Lors de sa naissance, OpenAI avait des statuts d'organisation à but non lucratif, devait oeuvrer pour le bien de l'humanité et concevoir des programmes d'intelligence artificielle (IA) en "open source" (accessibles, modifiables, utilisables et redistribuables par tous).

A rebours de ses objectifs initiaux, OpenAI n'a pas rendu public le code de son dernier modèle de fondation, GPT-4, "rompant le contrat initial", font valoir les avocats d'Elon Musk dans la plainte.

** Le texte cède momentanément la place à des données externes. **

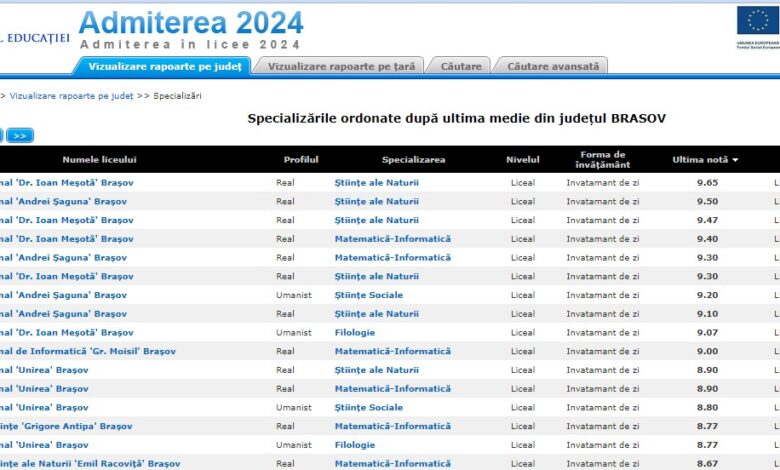780x470 pixels.
Task: Click the '>>' next page button
Action: point(20,135)
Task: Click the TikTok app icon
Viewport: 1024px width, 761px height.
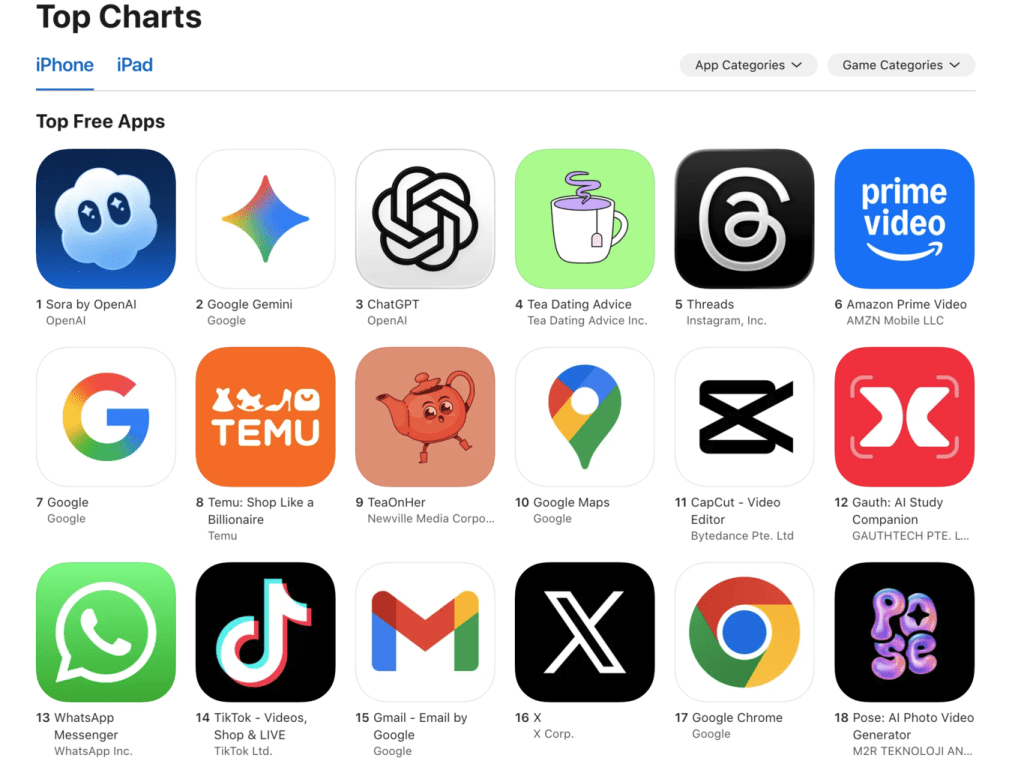Action: [265, 632]
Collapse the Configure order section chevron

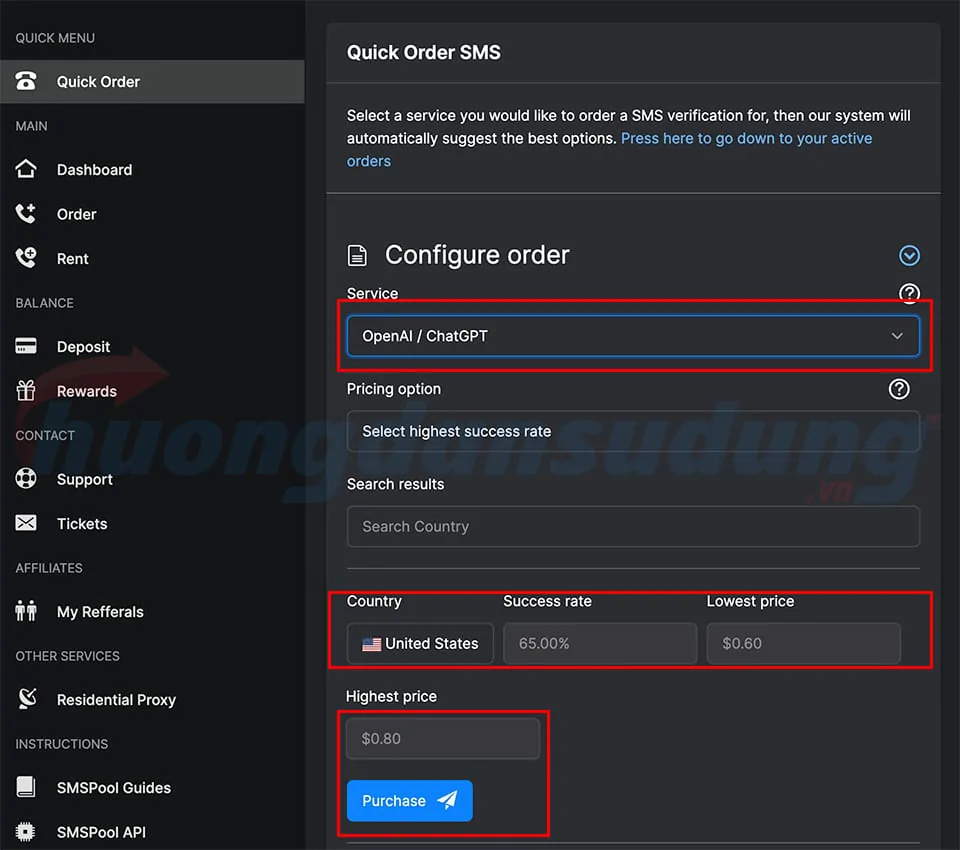[x=909, y=256]
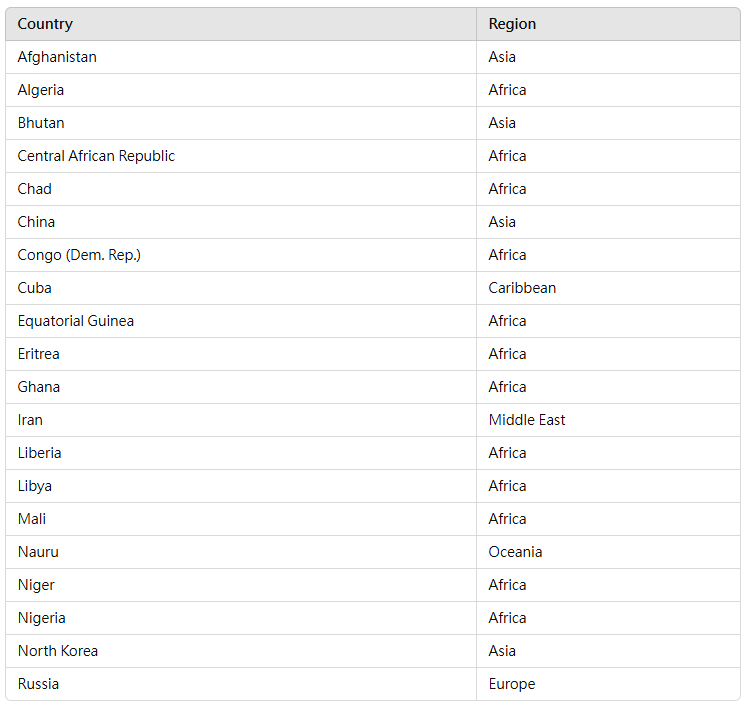
Task: Select the Algeria row
Action: pyautogui.click(x=41, y=90)
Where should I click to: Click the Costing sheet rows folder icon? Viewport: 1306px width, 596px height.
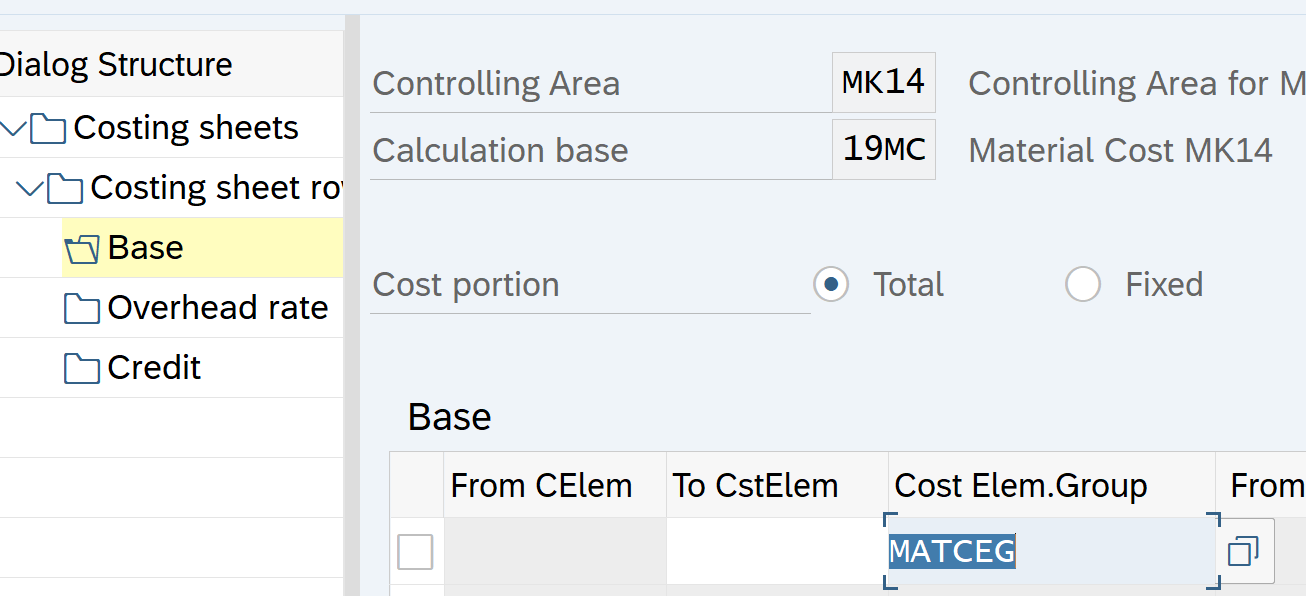click(65, 188)
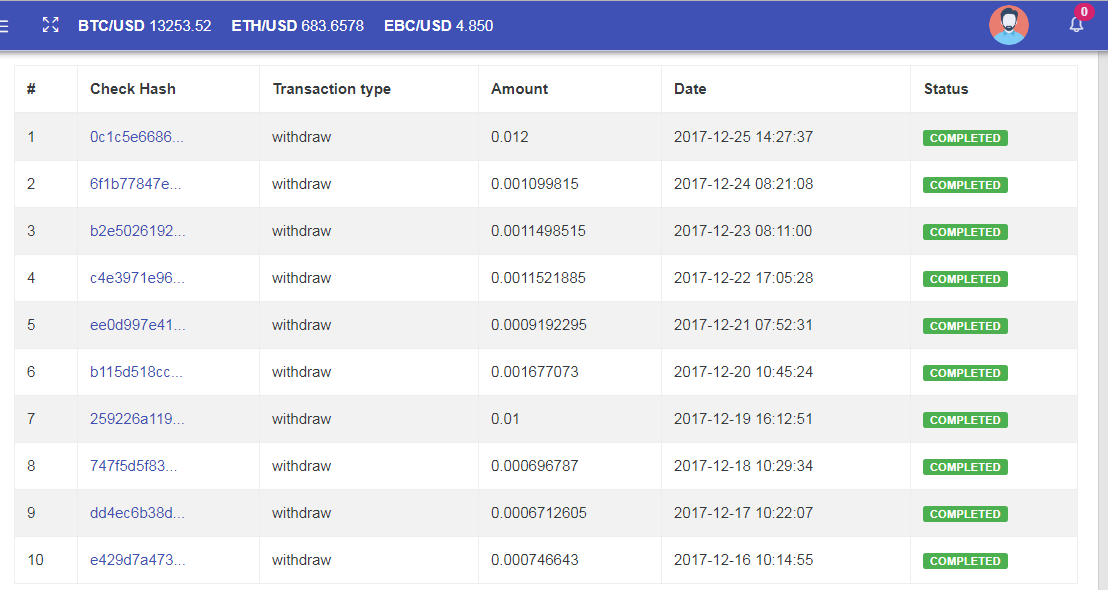Click the Check Hash column header
The height and width of the screenshot is (590, 1108).
133,89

L'accord fondateur a donc été totalement remis en question, affirment-ils, accusant OpenAI de chercher à faire des profits "avec potentiellement des implications calamiteuses pour l'humanité".

"Est-ce qu'ils se sont écartés de ce qu'ils proclament être leur mission? Je dirais clairement oui", a déclaré à l'AFP Nikolas Guggenberger, professeur de droit à l'université de Houston. "Mais ce n'est pas nécessairement une base suffisante pour un procès intenté par quelqu'un qui ne fait plus partie du projet", a-t-il ajouté.

"Filiale de facto" de Microsoft

"OpenAI a été transformée en une filiale de facto (...) de la plus grande entreprise technologique au monde: Microsoft", poursuivent les avocats de Musk.

Le lancement de ChatGPT fin 2022, l'interface d'IA générative qui a fait largement connaître cette technologie de production de contenus (textes, sons, images...), a transformé OpenAI en star de la Silicon Valley.

Microsoft a injecté quelque 13 milliards de dollars dans l'organisation ces dernières années, et les deux entreprises commercialisent des services d'IA générative pour les développeurs et les particuliers.

"Contrairement au contrat initial, [ils] ont choisi d'utiliser GPT-4 non pour le bien de l'humanité, mais en tant que technologie exclusive visant à maximiser les profits de la plus grande entreprise au monde", assène la plainte de Musk.

L'an dernier, il a fondé sa propre société d'intelligence artificielle, xAI.

Il réclame notamment que GPT-4 soit exclu de la licence accordée par OpenAI à Microsoft, ainsi que des dommages et intérêts.

Contactés par l'AFP, OpenAI n'a pas réagi et Microsoft a refusé de commenter.

"Elon n'a pas tort. (...) Il n'a pas obtenu ce pour quoi il a payé et travaillé", a réagi Gary Marcus, spécialiste de l'IA, dans sa newsletter.

"Tous ceux qui concluent des accords avec Altman seraient bien avisés de le lire. L'entreprise que Sam (Altman) et Greg (Brockman) ont construite n'a pas grand-chose à voir avec ce qui avait été promis à l'origine."

Enquêtes

Le changement de cap d'OpenAI avait déjà valu à Sam Altman de se faire renvoyer par le conseil d'administration de son organisation en novembre.

Soutenu par Microsoft et l'écrasante majorité des employés de la start-up, le jeune patron avait été réintégré quelques jours plus tard et le fabricant de Windows a obtenu un siège d'observateur au conseil après la révocation des membres critiques de Sam Altman.

"Ce litige a au moins l'avantage de faire la lumière sur le processus de prise de décision", a commenté Anupam Chander, professeur de droit à la Georgetown University.

"Il fait pression sur OpenAI pour qu'elle explique de quelle façon elle respecte toujours cette vision originelle de créer de l'intelligence artificielle pour le bénéfice de toute l'humanité".

OpenAI est aussi dans le viseur des régulateurs.

La Commission européenne, gardienne du droit de la concurrence en Europe, a indiqué courant janvier qu'elle vérifiait "si l'investissement de Microsoft dans OpenAI" pouvait "faire l'objet d'un examen".

Dans la foulée, l'autorité américaine de la concurrence (FTC) a annoncé pour sa part une enquête sur les investissements de Microsoft, Google et Amazon dans les principales start-up d'intelligence artificielle générative, OpenAI et Anthropic.

D'après le Wall Street Journal, le gendarme boursier américain (SEC) examine aussi les communications internes de Sam Altman dans le cadre d'une enquête sur les conditions de son éviction, puis de son retour dans l'entreprise en novembre.